- ACTION ITEM -
Reproduce the listing below, changing every occurrence of "coordinate pair" to "point" and leaving everything else as it stands.

Start of INPUT RECORDS

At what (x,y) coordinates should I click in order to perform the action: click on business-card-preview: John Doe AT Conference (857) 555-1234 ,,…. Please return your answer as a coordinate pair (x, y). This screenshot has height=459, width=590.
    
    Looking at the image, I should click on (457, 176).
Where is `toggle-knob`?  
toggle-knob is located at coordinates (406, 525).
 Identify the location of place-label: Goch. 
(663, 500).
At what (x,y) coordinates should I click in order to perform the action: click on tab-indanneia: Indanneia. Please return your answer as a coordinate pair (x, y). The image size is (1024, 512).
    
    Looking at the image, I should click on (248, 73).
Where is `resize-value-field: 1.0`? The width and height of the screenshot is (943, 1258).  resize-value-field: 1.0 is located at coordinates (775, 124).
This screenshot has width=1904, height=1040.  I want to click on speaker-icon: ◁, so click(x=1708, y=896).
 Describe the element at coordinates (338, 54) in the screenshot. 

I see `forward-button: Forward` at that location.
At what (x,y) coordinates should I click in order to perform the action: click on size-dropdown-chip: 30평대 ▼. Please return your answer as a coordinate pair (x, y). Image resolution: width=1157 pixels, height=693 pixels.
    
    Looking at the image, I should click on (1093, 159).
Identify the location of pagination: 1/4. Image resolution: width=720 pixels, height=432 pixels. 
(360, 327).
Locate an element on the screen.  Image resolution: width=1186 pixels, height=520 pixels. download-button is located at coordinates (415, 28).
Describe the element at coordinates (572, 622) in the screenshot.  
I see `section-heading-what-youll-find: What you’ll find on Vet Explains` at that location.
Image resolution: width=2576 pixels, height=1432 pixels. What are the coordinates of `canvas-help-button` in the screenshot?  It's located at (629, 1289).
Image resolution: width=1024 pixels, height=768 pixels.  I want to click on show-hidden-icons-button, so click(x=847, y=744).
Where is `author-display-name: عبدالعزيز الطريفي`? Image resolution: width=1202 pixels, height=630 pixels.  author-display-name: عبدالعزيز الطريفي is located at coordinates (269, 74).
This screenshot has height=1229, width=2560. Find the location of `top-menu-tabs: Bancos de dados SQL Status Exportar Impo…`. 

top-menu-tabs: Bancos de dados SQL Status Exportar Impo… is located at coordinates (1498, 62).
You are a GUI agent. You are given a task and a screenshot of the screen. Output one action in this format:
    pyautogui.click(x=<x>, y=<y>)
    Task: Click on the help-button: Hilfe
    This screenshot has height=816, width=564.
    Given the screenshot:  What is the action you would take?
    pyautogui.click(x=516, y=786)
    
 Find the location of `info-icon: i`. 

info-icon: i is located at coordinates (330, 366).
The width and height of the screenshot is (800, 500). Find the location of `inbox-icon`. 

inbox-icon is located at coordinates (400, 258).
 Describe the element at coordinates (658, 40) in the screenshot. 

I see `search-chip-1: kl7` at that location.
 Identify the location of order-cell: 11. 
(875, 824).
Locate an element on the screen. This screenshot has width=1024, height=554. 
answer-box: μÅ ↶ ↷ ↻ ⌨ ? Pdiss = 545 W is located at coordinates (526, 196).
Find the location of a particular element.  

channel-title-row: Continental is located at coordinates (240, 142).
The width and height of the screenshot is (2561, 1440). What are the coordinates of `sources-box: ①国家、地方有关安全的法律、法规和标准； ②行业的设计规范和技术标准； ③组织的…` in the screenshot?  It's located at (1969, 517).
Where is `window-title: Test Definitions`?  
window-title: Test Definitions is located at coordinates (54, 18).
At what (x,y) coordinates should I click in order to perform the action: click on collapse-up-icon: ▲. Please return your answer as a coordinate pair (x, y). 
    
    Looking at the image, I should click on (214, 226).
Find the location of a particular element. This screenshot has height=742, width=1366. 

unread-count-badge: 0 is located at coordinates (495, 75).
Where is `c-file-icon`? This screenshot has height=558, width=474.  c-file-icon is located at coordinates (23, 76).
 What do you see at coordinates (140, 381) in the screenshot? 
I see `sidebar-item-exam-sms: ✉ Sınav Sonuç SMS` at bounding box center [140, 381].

End of INPUT RECORDS

- TASK SOLUTION -
At what (x,y) coordinates should I click in order to perform the action: click on business-card-preview: John Doe AT Conference (857) 555-1234 ,,…. Please return your answer as a point (x, y). This screenshot has height=459, width=590.
    
    Looking at the image, I should click on (457, 176).
Where is `toggle-knob`?  
toggle-knob is located at coordinates (406, 525).
 Identify the location of place-label: Goch. 
(663, 500).
At what (x,y) coordinates should I click in order to perform the action: click on tab-indanneia: Indanneia. Please return your answer as a point (x, y). The image size is (1024, 512).
    
    Looking at the image, I should click on (248, 73).
Where is `resize-value-field: 1.0`? The width and height of the screenshot is (943, 1258).  resize-value-field: 1.0 is located at coordinates (775, 124).
This screenshot has width=1904, height=1040.  I want to click on speaker-icon: ◁, so click(x=1708, y=896).
 Describe the element at coordinates (338, 54) in the screenshot. 

I see `forward-button: Forward` at that location.
At what (x,y) coordinates should I click in order to perform the action: click on size-dropdown-chip: 30평대 ▼. Please return your answer as a point (x, y). Image resolution: width=1157 pixels, height=693 pixels.
    
    Looking at the image, I should click on (1093, 159).
Identify the location of pagination: 1/4. Image resolution: width=720 pixels, height=432 pixels. 
(360, 327).
Locate an element on the screen.  Image resolution: width=1186 pixels, height=520 pixels. download-button is located at coordinates (415, 28).
Describe the element at coordinates (572, 622) in the screenshot.  
I see `section-heading-what-youll-find: What you’ll find on Vet Explains` at that location.
Image resolution: width=2576 pixels, height=1432 pixels. What are the coordinates of `canvas-help-button` in the screenshot?  It's located at (629, 1289).
Image resolution: width=1024 pixels, height=768 pixels.  I want to click on show-hidden-icons-button, so click(x=847, y=744).
Where is `author-display-name: عبدالعزيز الطريفي`? Image resolution: width=1202 pixels, height=630 pixels.  author-display-name: عبدالعزيز الطريفي is located at coordinates (269, 74).
This screenshot has height=1229, width=2560. Find the location of `top-menu-tabs: Bancos de dados SQL Status Exportar Impo…`. 

top-menu-tabs: Bancos de dados SQL Status Exportar Impo… is located at coordinates (1498, 62).
You are a GUI agent. You are given a task and a screenshot of the screen. Output one action in this format:
    pyautogui.click(x=<x>, y=<y>)
    Task: Click on the help-button: Hilfe
    This screenshot has height=816, width=564.
    Given the screenshot:  What is the action you would take?
    pyautogui.click(x=516, y=786)
    
 Find the location of `info-icon: i`. 

info-icon: i is located at coordinates (330, 366).
The width and height of the screenshot is (800, 500). Find the location of `inbox-icon`. 

inbox-icon is located at coordinates (400, 258).
 Describe the element at coordinates (658, 40) in the screenshot. 

I see `search-chip-1: kl7` at that location.
 Identify the location of order-cell: 11. 
(875, 824).
Locate an element on the screen. This screenshot has width=1024, height=554. 
answer-box: μÅ ↶ ↷ ↻ ⌨ ? Pdiss = 545 W is located at coordinates (526, 196).
Find the location of a particular element.  

channel-title-row: Continental is located at coordinates (240, 142).
The width and height of the screenshot is (2561, 1440). What are the coordinates of `sources-box: ①国家、地方有关安全的法律、法规和标准； ②行业的设计规范和技术标准； ③组织的…` in the screenshot?  It's located at (1969, 517).
Where is `window-title: Test Definitions`?  
window-title: Test Definitions is located at coordinates (54, 18).
At what (x,y) coordinates should I click in order to perform the action: click on collapse-up-icon: ▲. Please return your answer as a point (x, y). 
    
    Looking at the image, I should click on (214, 226).
Find the location of a particular element. This screenshot has height=742, width=1366. 

unread-count-badge: 0 is located at coordinates (495, 75).
Where is `c-file-icon`? This screenshot has height=558, width=474.  c-file-icon is located at coordinates (23, 76).
 What do you see at coordinates (140, 381) in the screenshot? 
I see `sidebar-item-exam-sms: ✉ Sınav Sonuç SMS` at bounding box center [140, 381].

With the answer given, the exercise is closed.